Dumping my benchstat results here incase anyone is interested.

Note: Percentile measurement was introduced in skipper benchmarks with PR (yet to be merged)

adetunjiakintundeakinde · 2024-11-29T17:22:25Z

@ashutosh-narkar I wanted to say that I noticed a significant improvement in latencies and decision logging when using the ring-buffer poc. I used a policy and ran system was running at 2.5k RPS (requests per second) over a 2-minute test.

Without ring buffer implementation

Requests [total, rate, throughput] 359308, 2847.43, 82.54
Duration [total, attack, wait] 2m34s, 2m6s, 27.404s
Latencies [min, mean, 50, 90, 95, 99, max] 122.375µs, 37.885s, 30.575s, 1m0s, 1m1s, 1m17s, 2m2s
Bytes In [total, mean] 0, 0.00
Bytes Out [total, mean] 0, 0.00
Success [ratio] 3.53%
Status Codes [code:count] 0:346631 200:12677

Using the ring buffer implementation

Requests [total, rate, throughput] 360001, 3000.01, 2999.96
Duration [total, attack, wait] 2m0s, 2m0s, 1.542ms
Latencies [min, mean, 50, 90, 95, 99, max] 226.833µs, 13.918ms, 1.353ms, 7.088ms, 18.205ms, 362.479ms, 3.015s
Bytes In [total, mean] 0, 0.00
Bytes Out [total, mean] 0, 0.00
Success [ratio] 100.00%
Status Codes [code:count] 0:1 200:360000

sspaink · 2025-03-17T14:09:12Z

@mjungsbluth a PR has been made to add the new event buffer: #7446
It behaves the same way as the POC with some implementation differences and adds a way to configure the new buffer.

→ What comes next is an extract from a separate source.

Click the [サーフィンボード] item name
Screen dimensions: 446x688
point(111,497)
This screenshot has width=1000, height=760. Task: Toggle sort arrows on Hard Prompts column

If you have time could you give the PR a look and make sure it will work for you? Any extra review/testing would be greatly appreciated. Thanks!

mefarazath · 2025-03-18T11:21:29Z

@mjungsbluth a PR has been made to add the new event buffer: #7446 It behaves the same way as the POC with some implementation differences and adds a way to configure the new buffer.

If you have time could you give the PR a look and make sure it will work for you? Any extra review/testing would be greatly appreciated. Thanks!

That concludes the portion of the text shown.